第3話 中野さんとジェット風呂

 ライブの後、会場のそばに今風の日帰り温泉があったので入っていくことにした。

 湯浴み後、ロビーで涼みながら今日のライブのことを話しあう。

 七拍子の不思議なリズム、古い石造りの倉庫を改装した会場の天然の音響、美しい模様の入ったギブソン、珍しい楽器、中野さんにはすべてがはじめてだろう曲の数々の紹介。逆に、彼女はプレイヤーらしい見地からあれこれと、僕の知らない知識を教えてくれた。

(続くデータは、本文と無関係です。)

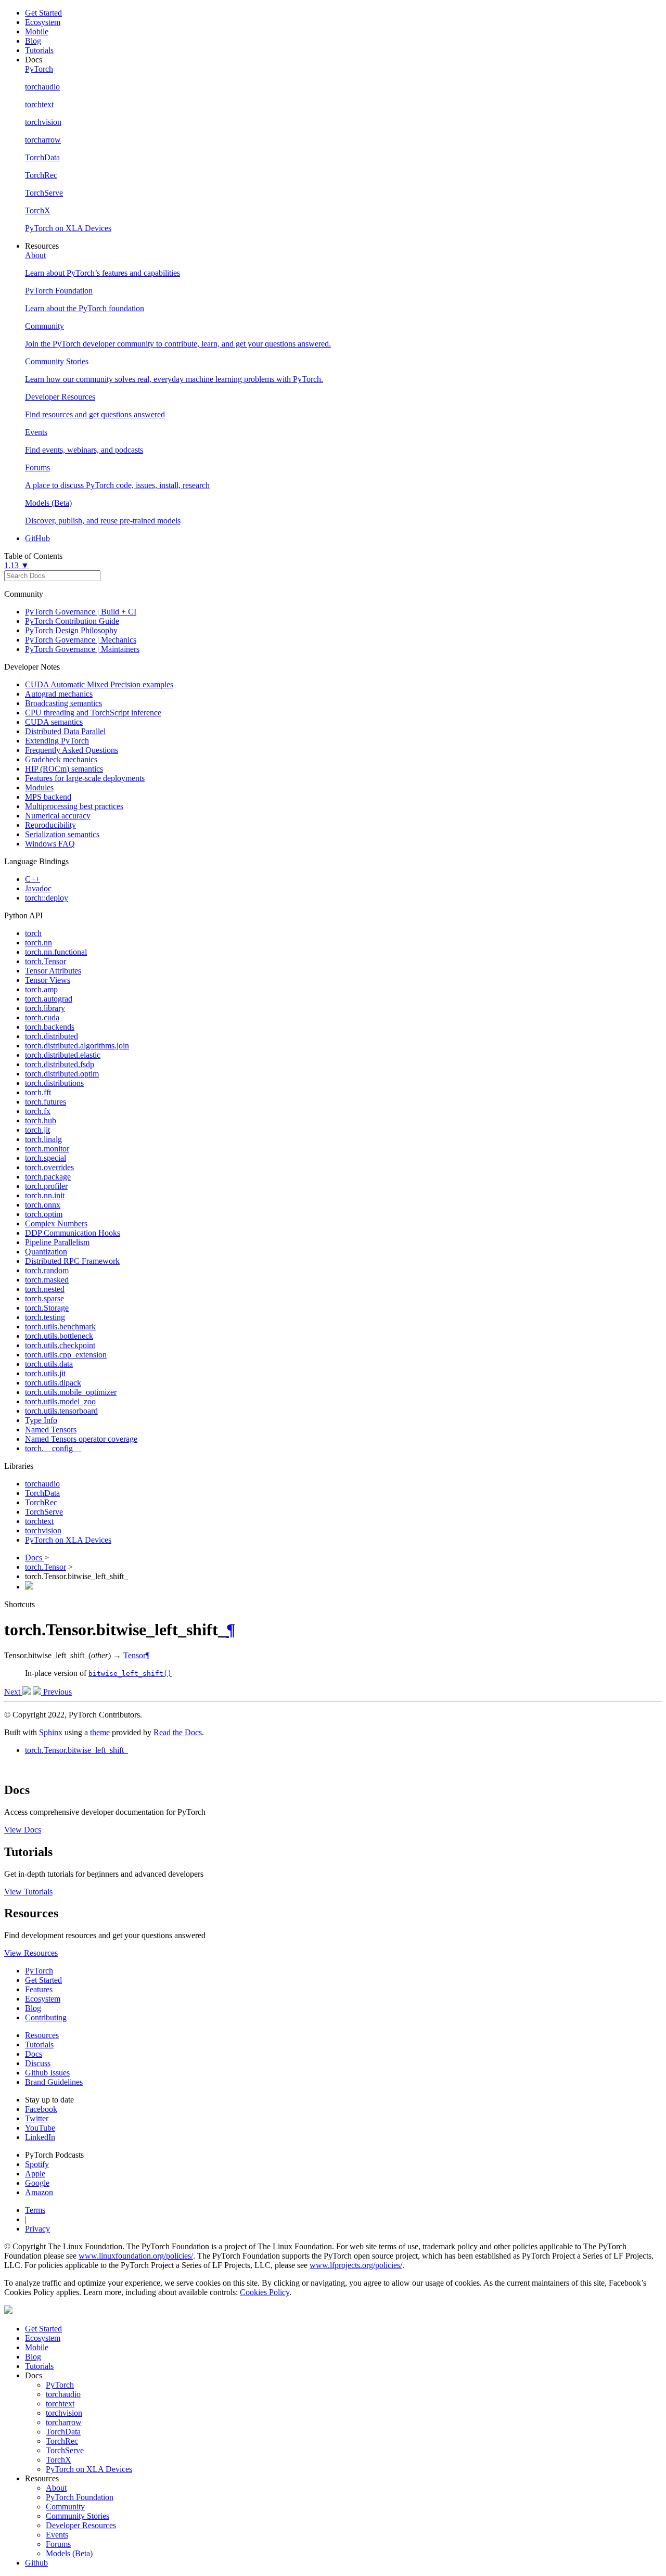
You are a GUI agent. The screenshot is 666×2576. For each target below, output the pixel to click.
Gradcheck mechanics (61, 759)
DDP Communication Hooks (72, 1232)
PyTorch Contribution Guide (72, 621)
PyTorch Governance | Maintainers (82, 649)
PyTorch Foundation (79, 2497)
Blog (33, 40)
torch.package (48, 1176)
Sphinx (50, 1732)
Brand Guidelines (54, 2082)
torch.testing (45, 1317)
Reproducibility (50, 825)
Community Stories (77, 2515)
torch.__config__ (53, 1448)
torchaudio (42, 1483)
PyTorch (39, 1970)
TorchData (42, 1493)
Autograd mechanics (59, 693)
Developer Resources (81, 2525)
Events (57, 2534)
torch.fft (38, 1092)
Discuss (37, 2063)
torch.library (45, 1008)
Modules (39, 787)
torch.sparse (44, 1298)
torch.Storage (47, 1307)
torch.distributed (51, 1036)
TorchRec (41, 1502)
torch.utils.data (49, 1364)
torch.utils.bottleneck (59, 1335)
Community (65, 2506)
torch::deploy (46, 897)
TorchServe (44, 1511)
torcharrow (64, 2422)
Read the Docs (177, 1732)
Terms (35, 2210)
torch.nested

 フルーツ牛乳を飲みながら彼女が一番印象深そうに話していたのは、観客と演奏者の距離のことだった。今日の会場は本当にせまく、五十人が肩を寄せあい、最前列の人の鼻先にギター用のマイクがあるほどの近さだった。中野さんは、まだ学校の講堂でしかステージを経験したことがないんだそうで、あんなに間近で聴いてくれる人がいるってどんな気分だろう、と繰り返しつぶやいていた。

 温泉に備え付けられていた、ジェット風呂の話題になった時、僕が「肉が揺れるよね」と漏らしたところ、中野さんは真顔で「え?」と聞き返してきた。改めて彼女の上気した白い肌を見やる。一分の隙もない細い身体。こんなに小さな身体で、どんな風にギターを弾いているのだろう。三分十円の有料ドライヤーで五十円も使っちゃいました、高いです!! と髪を下ろした彼女は可愛らしくぼやいた。まだ湿気を帯びた長い黒髪が僕の目の前で揺れている。 

 明日、僕らは富良野へ向かう。